Format as a Markdown table with columns Row and Line the lines starting with the line containing "The image size is (1568, 665)." and going on through the line containing "(x=932, y=43)", one row per line, blank lines omitted.
------ Data records
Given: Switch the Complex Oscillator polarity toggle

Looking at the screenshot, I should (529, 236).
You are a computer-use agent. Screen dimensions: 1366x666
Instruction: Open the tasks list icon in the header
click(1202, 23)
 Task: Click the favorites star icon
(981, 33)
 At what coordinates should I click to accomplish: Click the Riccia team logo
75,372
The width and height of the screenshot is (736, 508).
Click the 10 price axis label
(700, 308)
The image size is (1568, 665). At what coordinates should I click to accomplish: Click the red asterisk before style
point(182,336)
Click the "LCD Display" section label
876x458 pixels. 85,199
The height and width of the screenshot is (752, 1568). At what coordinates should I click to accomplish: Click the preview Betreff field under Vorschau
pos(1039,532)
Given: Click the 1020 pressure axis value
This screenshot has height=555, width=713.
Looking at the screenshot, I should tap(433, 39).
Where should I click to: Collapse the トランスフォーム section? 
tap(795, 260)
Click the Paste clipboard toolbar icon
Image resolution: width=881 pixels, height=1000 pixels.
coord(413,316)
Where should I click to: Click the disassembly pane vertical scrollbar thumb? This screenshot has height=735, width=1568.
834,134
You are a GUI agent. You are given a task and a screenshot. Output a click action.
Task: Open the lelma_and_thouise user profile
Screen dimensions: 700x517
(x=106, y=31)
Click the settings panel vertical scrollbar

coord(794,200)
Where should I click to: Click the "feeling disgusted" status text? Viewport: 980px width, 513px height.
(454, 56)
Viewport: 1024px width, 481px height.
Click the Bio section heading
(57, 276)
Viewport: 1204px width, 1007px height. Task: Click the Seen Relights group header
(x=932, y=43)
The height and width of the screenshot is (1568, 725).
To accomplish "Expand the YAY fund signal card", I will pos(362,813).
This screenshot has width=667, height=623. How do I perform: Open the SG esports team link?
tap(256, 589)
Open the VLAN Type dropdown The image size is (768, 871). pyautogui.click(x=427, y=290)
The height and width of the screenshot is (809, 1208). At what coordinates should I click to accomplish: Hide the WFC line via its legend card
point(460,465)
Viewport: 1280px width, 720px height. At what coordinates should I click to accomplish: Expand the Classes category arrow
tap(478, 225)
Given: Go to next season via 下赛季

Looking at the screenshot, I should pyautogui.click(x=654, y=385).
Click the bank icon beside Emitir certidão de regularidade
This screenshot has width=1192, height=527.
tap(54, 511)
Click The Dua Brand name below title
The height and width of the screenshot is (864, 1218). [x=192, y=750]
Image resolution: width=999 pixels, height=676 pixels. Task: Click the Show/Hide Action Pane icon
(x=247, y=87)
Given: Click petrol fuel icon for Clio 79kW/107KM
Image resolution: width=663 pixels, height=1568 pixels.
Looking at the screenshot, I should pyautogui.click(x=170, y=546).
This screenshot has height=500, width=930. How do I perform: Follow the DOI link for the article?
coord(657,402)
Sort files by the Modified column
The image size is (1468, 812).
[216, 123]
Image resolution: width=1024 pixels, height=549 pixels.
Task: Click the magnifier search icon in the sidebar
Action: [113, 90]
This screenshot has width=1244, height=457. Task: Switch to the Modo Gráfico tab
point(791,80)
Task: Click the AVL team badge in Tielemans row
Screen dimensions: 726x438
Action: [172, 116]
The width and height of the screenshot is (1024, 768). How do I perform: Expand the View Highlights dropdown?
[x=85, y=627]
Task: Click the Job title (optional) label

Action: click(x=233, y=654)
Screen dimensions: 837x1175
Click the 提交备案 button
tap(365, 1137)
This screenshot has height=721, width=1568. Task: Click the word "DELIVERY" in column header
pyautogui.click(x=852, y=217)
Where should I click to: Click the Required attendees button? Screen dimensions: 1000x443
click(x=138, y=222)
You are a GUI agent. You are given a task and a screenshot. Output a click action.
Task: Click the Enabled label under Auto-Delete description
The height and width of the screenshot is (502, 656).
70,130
------------
| Exercise result |
| Row | Line |
|---|---|
| 1 | The image size is (1568, 665). At what coordinates should I click to accomplish: Click the red asterisk before style |
| 2 | point(182,336) |
| 3 | Click the "LCD Display" section label |
| 4 | 876x458 pixels. 85,199 |
| 5 | The height and width of the screenshot is (752, 1568). At what coordinates should I click to accomplish: Click the preview Betreff field under Vorschau |
| 6 | pos(1039,532) |
| 7 | Given: Click the 1020 pressure axis value |
| 8 | This screenshot has height=555, width=713. |
| 9 | Looking at the screenshot, I should tap(433, 39). |
| 10 | Where should I click to: Collapse the トランスフォーム section?  |
| 11 | tap(795, 260) |
| 12 | Click the Paste clipboard toolbar icon |
| 13 | Image resolution: width=881 pixels, height=1000 pixels. |
| 14 | coord(413,316) |
| 15 | Where should I click to: Click the disassembly pane vertical scrollbar thumb? This screenshot has height=735, width=1568. |
| 16 | 834,134 |
| 17 | You are a GUI agent. You are given a task and a screenshot. Output a click action. |
| 18 | Task: Open the lelma_and_thouise user profile |
| 19 | Screen dimensions: 700x517 |
| 20 | (x=106, y=31) |
| 21 | Click the settings panel vertical scrollbar |
| 22 | coord(794,200) |
| 23 | Where should I click to: Click the "feeling disgusted" status text? Viewport: 980px width, 513px height. |
| 24 | (454, 56) |
| 25 | Viewport: 1024px width, 481px height. |
| 26 | Click the Bio section heading |
| 27 | (57, 276) |
| 28 | Viewport: 1204px width, 1007px height. Task: Click the Seen Relights group header |
| 29 | (x=932, y=43) |